Una vera e propria scena funk europea si anima a partire dagli anni Settanta. Gli scozzesi Average White Band (dal 1972), nascono sul modello delle grandi house band discografiche americane, e I Got It, nel primo LP con l’Atlantic (1974), mostra nella vocalità un chiaro influsso dei Traffic di Stewie Winwood (1948). Il gruppo produce un groove caratteristico, molto meno propulsivo e più morbido rispetto alle band afro-americane. I Kokomo (1973-1977), con formazione di dieci elementi, vedono alle ance Mel Collins, transfuga dai King Crimson. Il loro funk è a un tempo innovativo e profondamente radicato nella tradizione: in Kitty Sittin’ Pretty (1975) ominose ondate in crescendo del Do in unisono incombono, quasi reminiscenti del progressive rock. I Gonzalez (1974) presentano un organico che varia dai 15 ai 30 musicisti. Nel brano Funky Frith Street (1974) il sax tenore è prominente, su chitarra tipicamente funky con assertività memore della chitarra ritmica di Phelps “Catfish” Collins, la cui immagine timbrica sottile, accentuata dalla sonorità dei magneti single-coil, è posta alla sommità della testura come un gankogui africano.
La tradizione funk anglosassone si riaffaccia col britfunk dei primi anni Ottanta, dopo l’ondata del punk.
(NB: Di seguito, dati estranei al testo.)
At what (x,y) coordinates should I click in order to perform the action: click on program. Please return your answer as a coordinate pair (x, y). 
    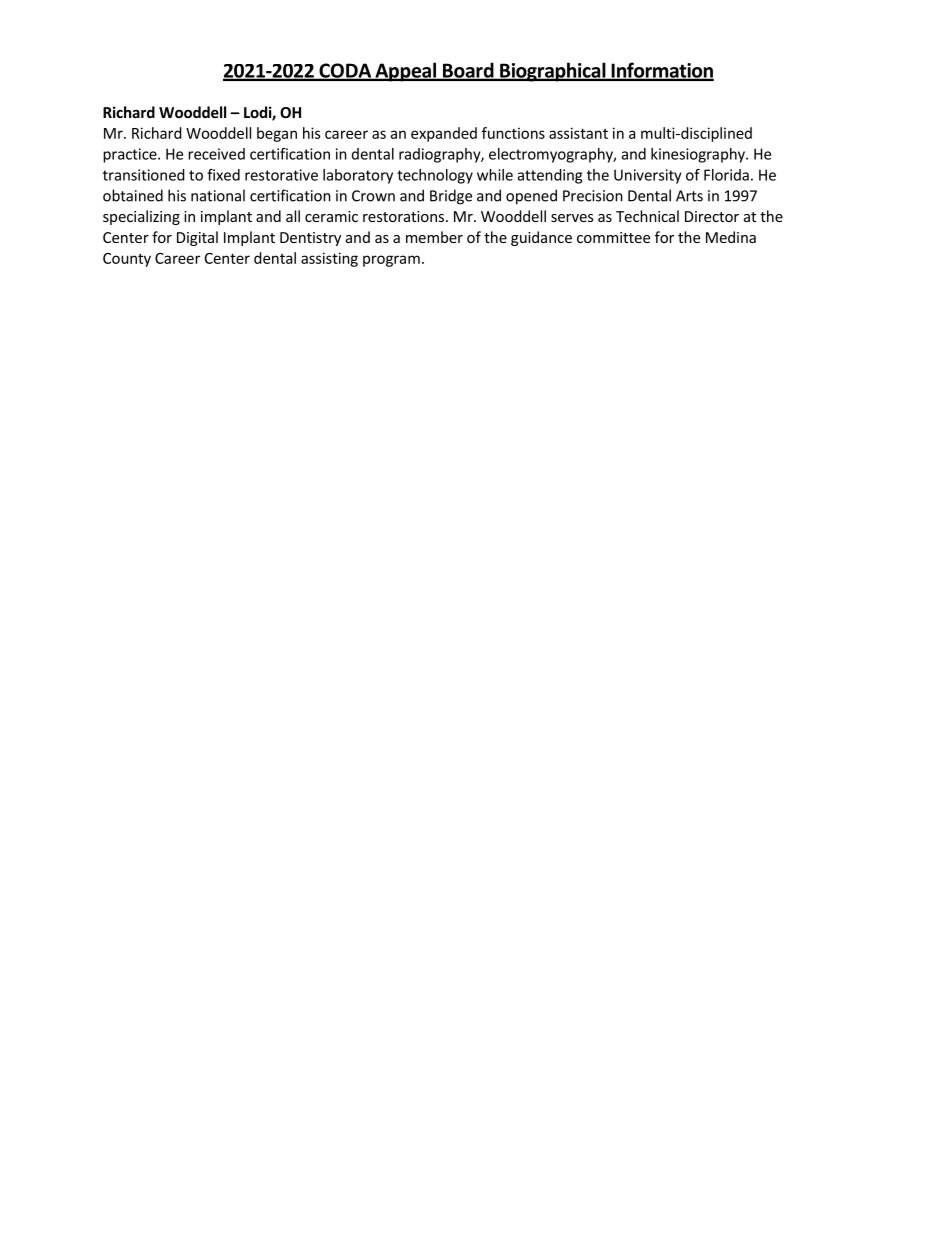
    Looking at the image, I should click on (391, 261).
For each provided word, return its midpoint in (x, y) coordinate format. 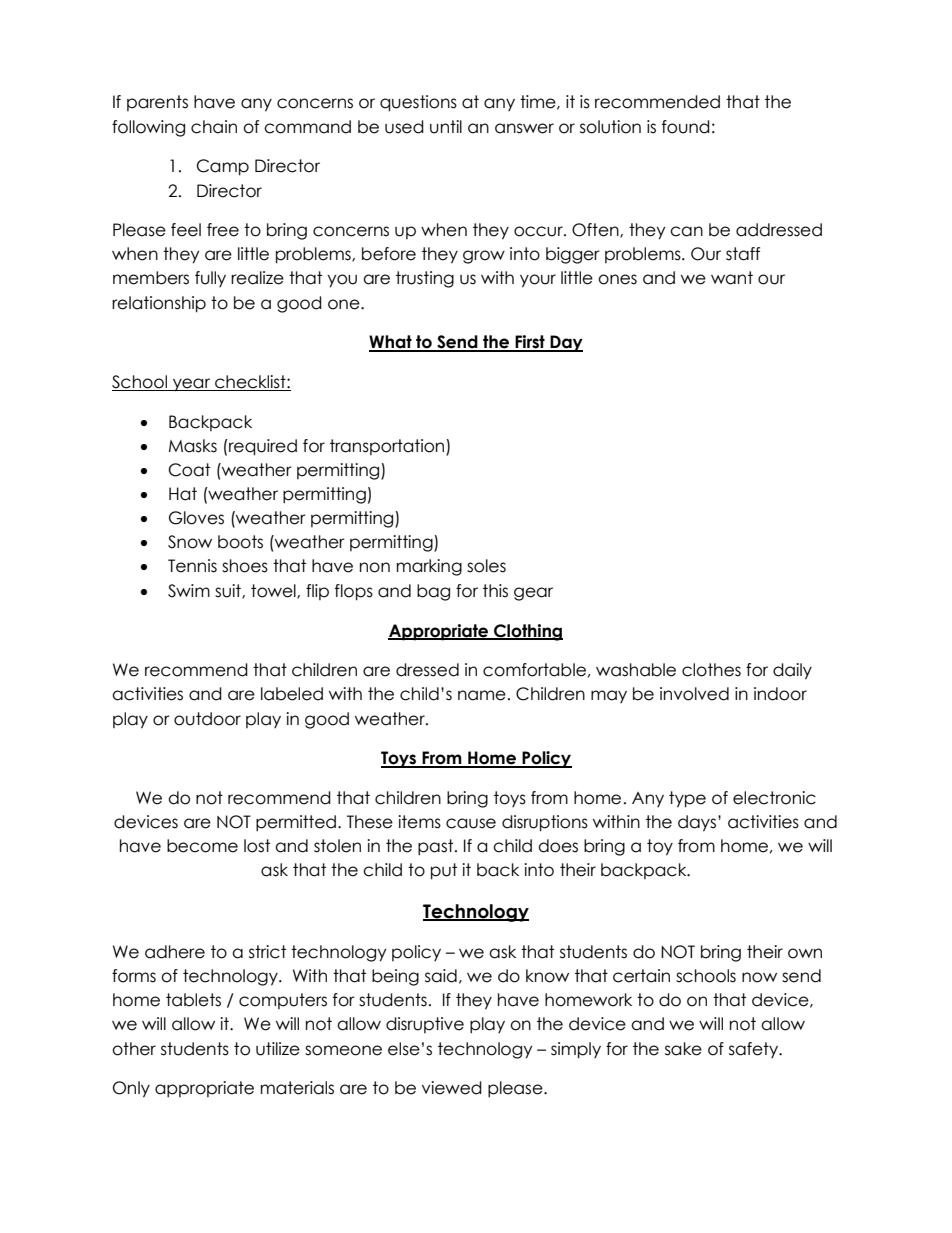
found (686, 127)
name (482, 695)
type (687, 799)
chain (214, 127)
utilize (278, 1049)
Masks (193, 446)
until (446, 127)
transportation (388, 447)
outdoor (207, 719)
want (732, 278)
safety (755, 1050)
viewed (452, 1088)
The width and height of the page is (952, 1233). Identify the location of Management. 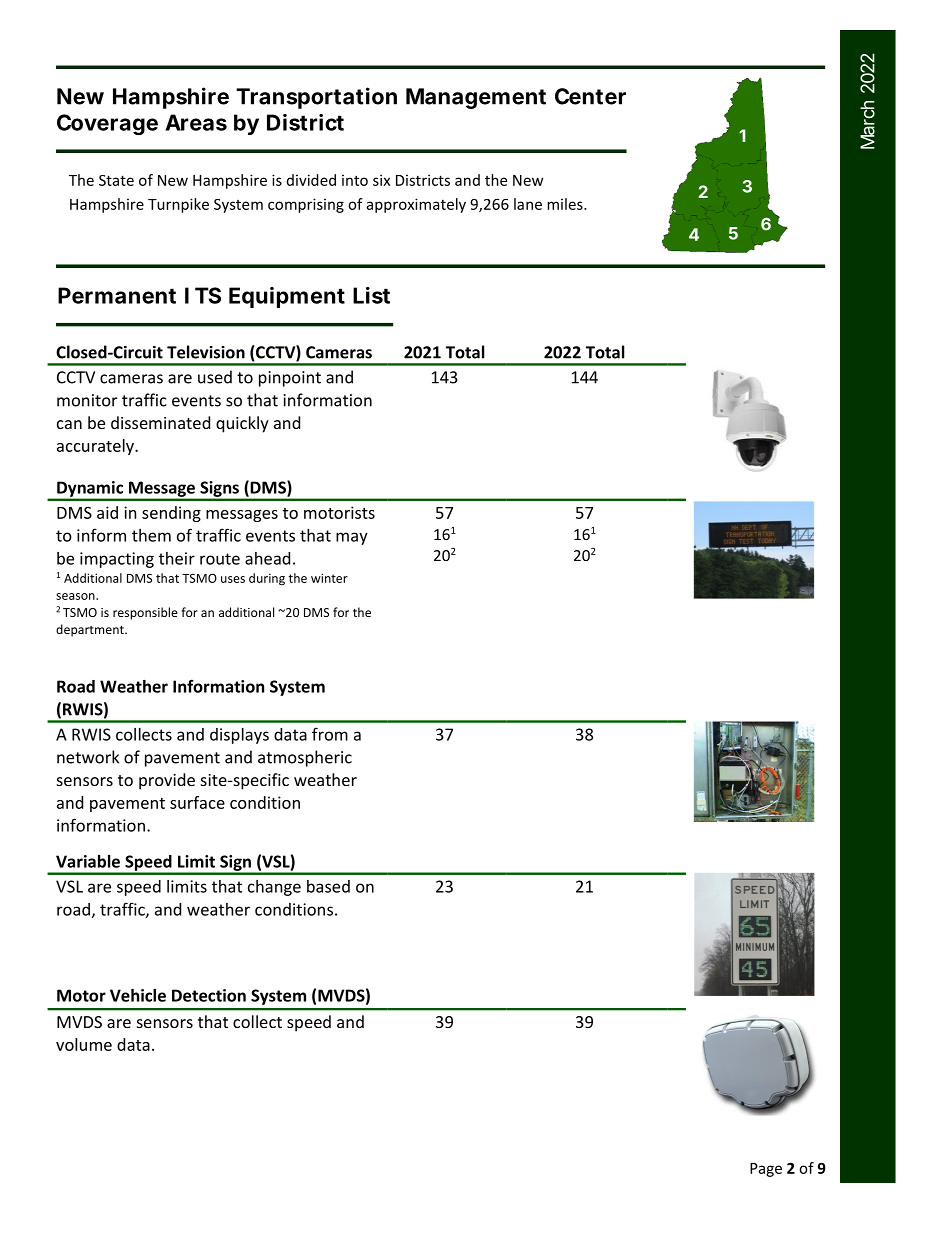
(476, 98).
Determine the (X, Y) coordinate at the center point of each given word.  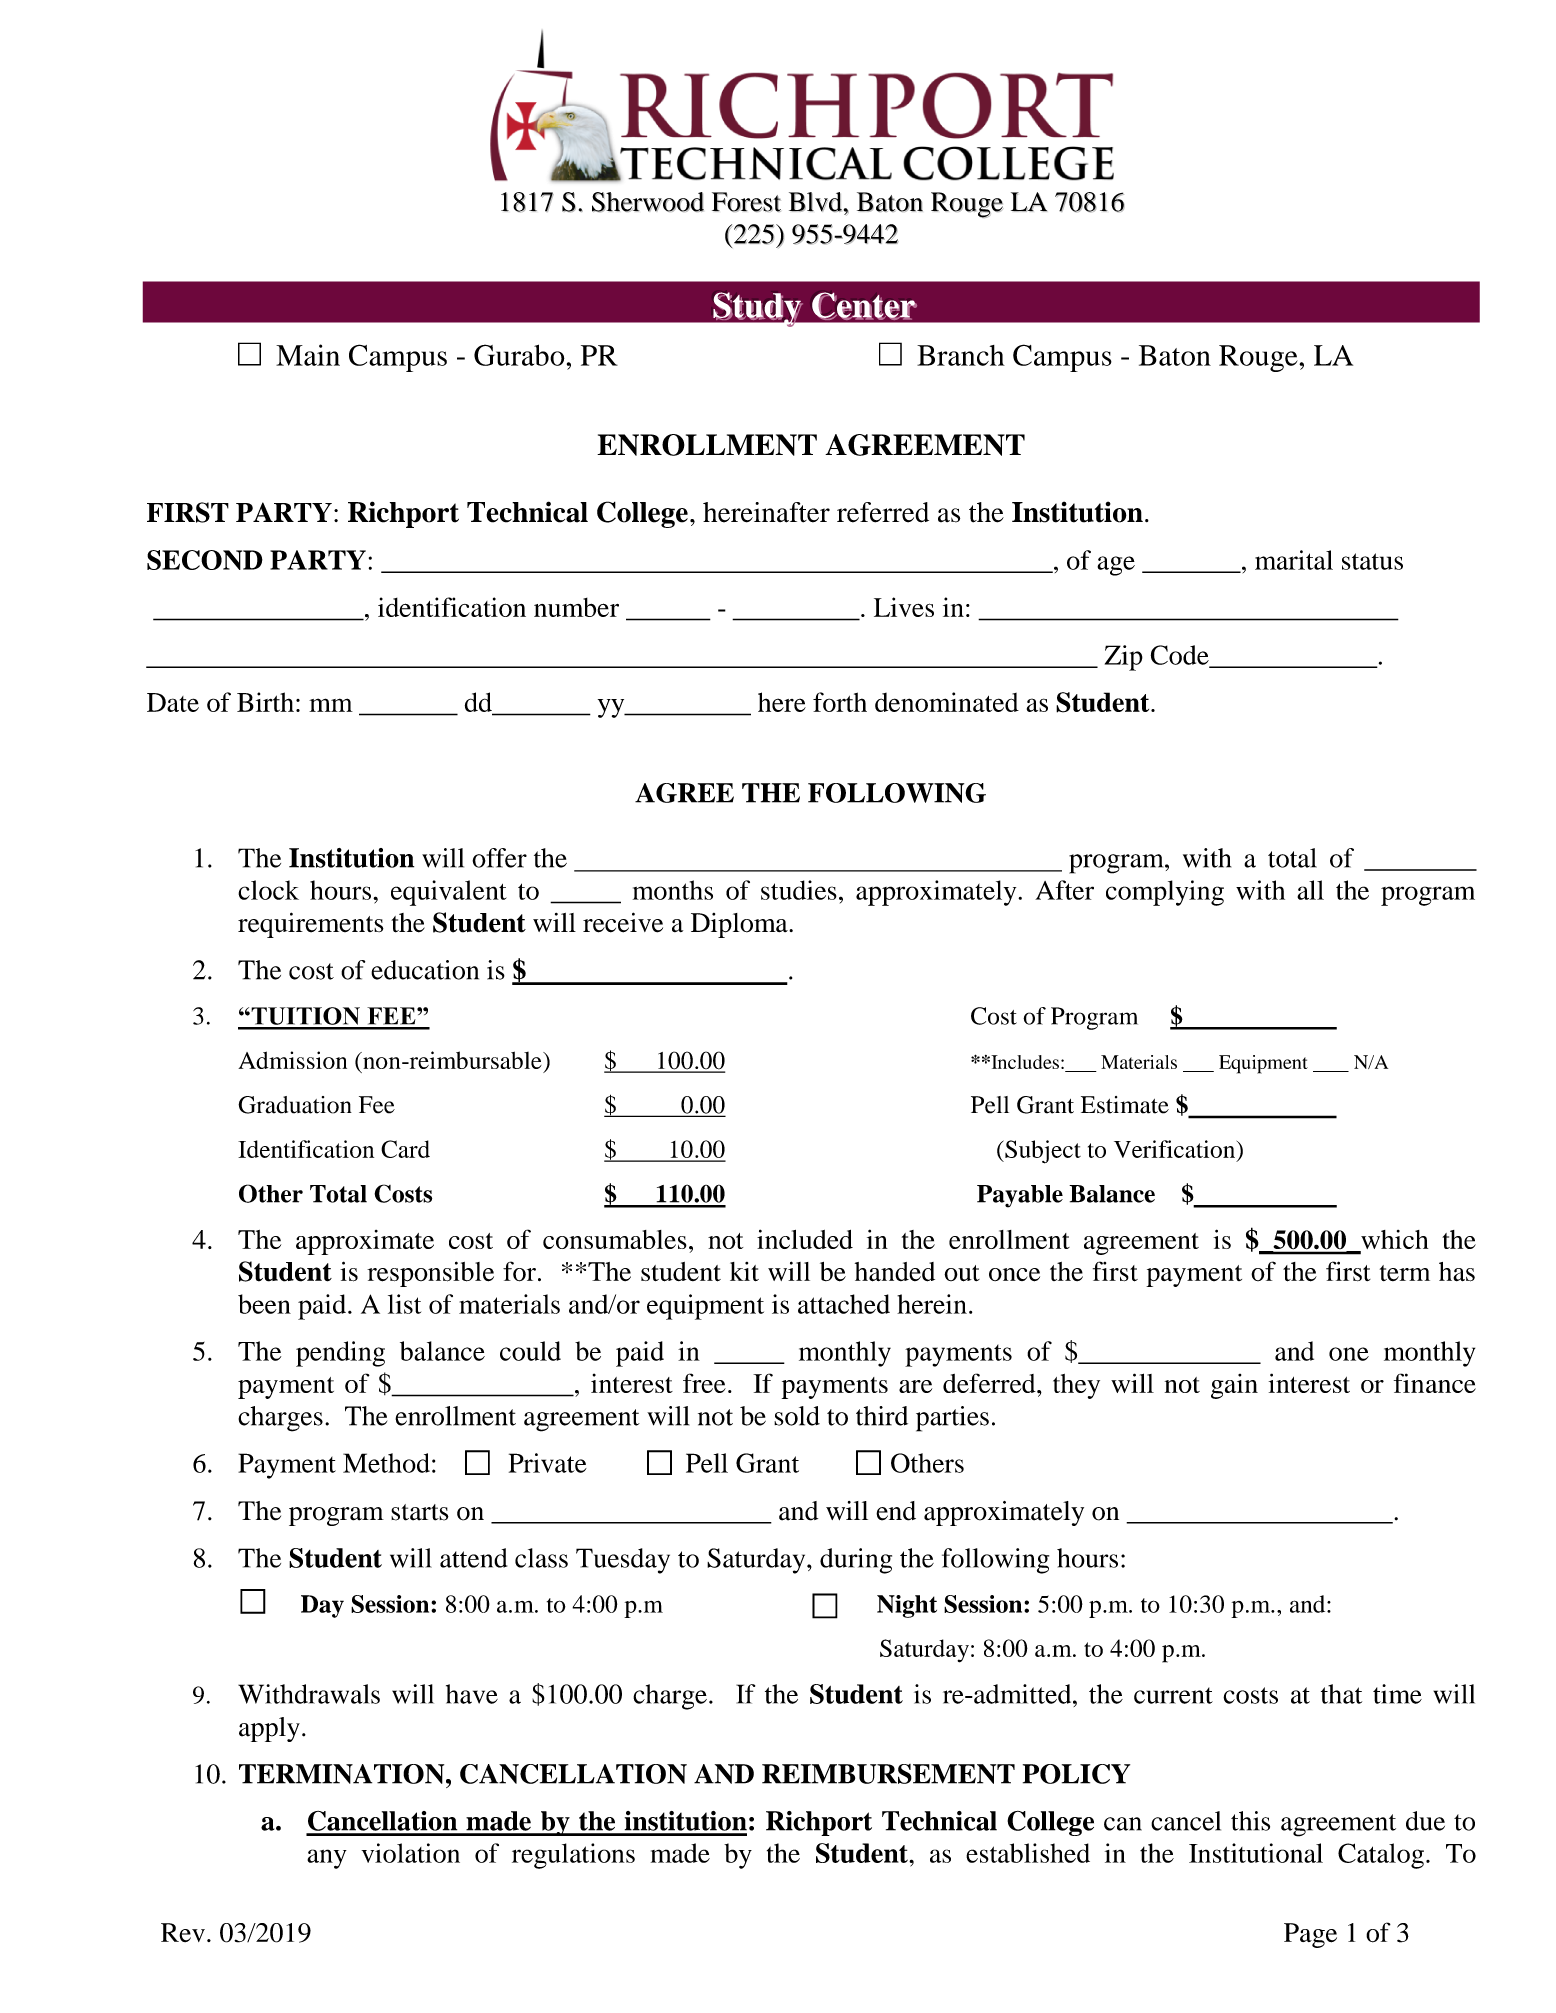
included (805, 1239)
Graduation (295, 1105)
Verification (1176, 1149)
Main (308, 355)
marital (1294, 560)
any (327, 1859)
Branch (961, 355)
Gruppi londinesi come Roogalator, Play It by Ear (1977) – in cui figura Danny Adler (1949), chitarrista dall’ambiente musicale funk della Cincinnati di “Bootsy” Collins – i Freeze, Southern Freeze (1981), i Linx, Intuition (1981), i Light of The World, Swingin (1979) aprono la strada ad una corrente stilistica che vedrà la commistione, allo scadere del secolo, degli stili funk, pop e dance, dagli Imagination di Fascination of the Physical (1990) fino ai Jamiroquai, Synkronized (1998). In particolare, dai Light of the World si origineranno due altri notevoli gruppi: Beggars & Co., Monument (1981), e Incognito, mélange di funk/fusion/dance col chitarrista Jean-Paul “Bluey” Maunick, senza l’apporto del bassista sodale Paul “Tubby” Williams a cominciare da Inside Life (1991). Sono pochi i gruppi, però, che non fanno ricorso a loop e sequencer, affidandosi al dettato della tradizione del groove, derivante dall’estemporizzazione strumentale: tra questi brilla l’acid jazz dei Brand New Heavies, Brother Sister (1994). Tra le ricorrenti mode, il New Soul di fine anni Novanta propone una sintesi di funk e hip hop, anche se nel resto d’Europa non si registrano realtà veramente caratterizzate. In Italia, all’originale vena del napoletano Enzo Avitabile (1955-), Meglio Soul (1983), con discreto esito discografico, fanno seguito gruppi come Ridillo o Blindosbarra, senza, però, la forza propositiva di soluzioni innovative.